The Anglo-French Financial Commission was a special delegation to the United States from the governments of the United Kingdom and France in 1915 during the First World War. The Commission, led by Lord Reading, secured the single largest loan from private US banks prior to American entry into World War I in 1917.

==History==
In February 1915, France, Britain and Russia held the first joint financial conference of the First World War. Thereafter, the Allied Powers agreed to cooperate closely in financial matters to help finance the ongoing war with Germany. In September 1915 France and the United Kingdom signed an agreement to establish the Inter-Allied Munitions Bureau, which was to coordinate purchasing in all neutral countries, principally the United States. That same month Lord Reading led a delegation from the two countries to secure a huge loan from private American banks, the source of the greatest amount of private capital outside Europe. The Commission included Basil Blackett, Sir Edward Holden and Sir Henry Babington Smith from Britain, and Octave Homberg and Ernest Mallet from France. In addition to the financial support, it was hoped that a large investment by Americans in the Allied war effort would encourage Woodrow Wilson's administration to abandon neutrality.

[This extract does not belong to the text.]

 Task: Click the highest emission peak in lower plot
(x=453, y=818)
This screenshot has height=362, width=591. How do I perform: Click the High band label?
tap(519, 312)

The group arrived in New York on 10 September, and were met by J. P. Morgan Jr., who had been designated as Britain's sole purchasing agent in the United States in January 1915, and Britain's ambassador, Sir Cecil Spring Rice. Over the course of the following weeks, the Commission had meetings with approximately one hundred prominent American financiers and bankers, including Charles G. Dawes. Several Jewish financial houses stated they would not participate if Russia, the location of recent anti-Jewish pogroms, was included in the agreement. On 28 September 1915 it was announced that the syndicate, led by J.P. Morgan & Co., had reached a credit agreement with the British and French governments. The loan was for $500,000,000, at that point by far the largest single loan in financial history. The loan was issued on five-year, 5 per cent joint British and French bonds, and was entirely controlled by banking corporations for private gain.

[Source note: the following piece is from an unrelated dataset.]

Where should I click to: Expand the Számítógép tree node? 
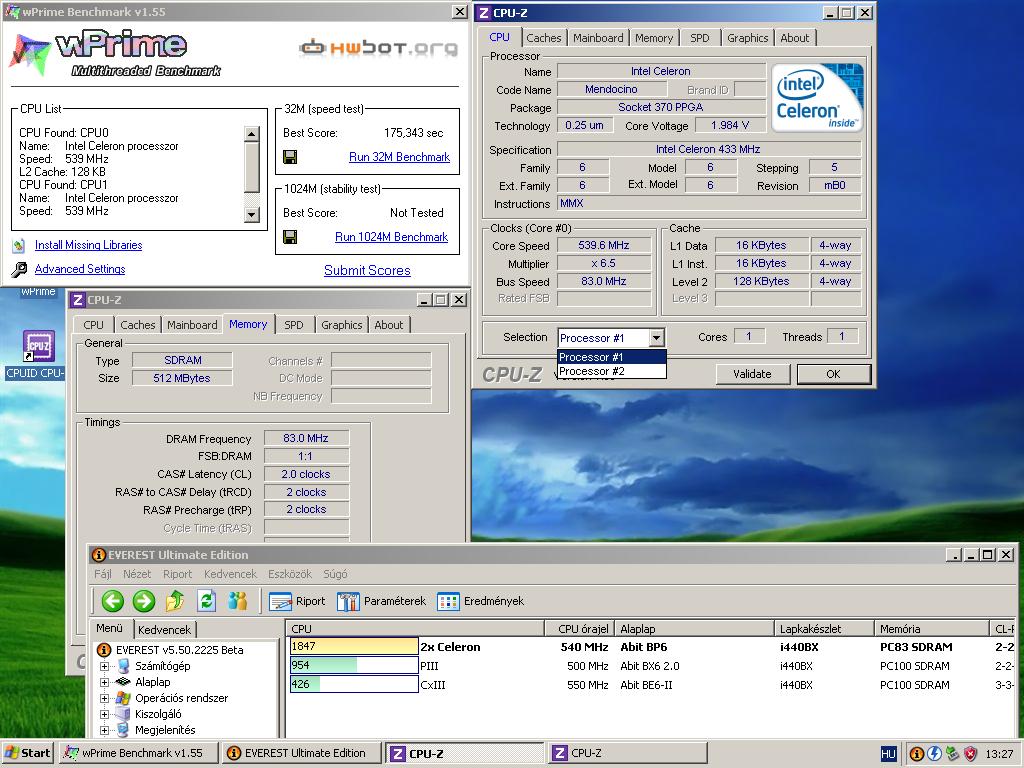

Prior to the loan being secured, German agents and sympathisers in the United States endeavoured to prevent an agreement. On 16 September American press reported that the lives of the Commission's delegates had been threatened by German plots, and that pro-Germans were threatening to "cause a run on the banks throughout the United States if any support is accorded to the Allies". On 18 September The Spectator reported that the Germans were attempting to influence American depositors and the directors of major banks, and were trying to arrange a counter-loan of $100,000,000 to Germany to embarrass the negotiations. The US government, under pressure from Spring Rice and still officially neutral, stated that it regarded the loan as an ordinary financial transaction and that it would not interfere in the process. American press generally supported the loan, and The New York Times decried opponents of the agreement as "anti-American". Financier James J. Hill hailed the loan as marking the moment that America changed "from being a debtor to a creditor nation". German efforts to influence the proceedings proved to be fruitless.

In May 1916 the British had to take over the financing of French purchases in the United States as a result of the weakness of the French wartime economy.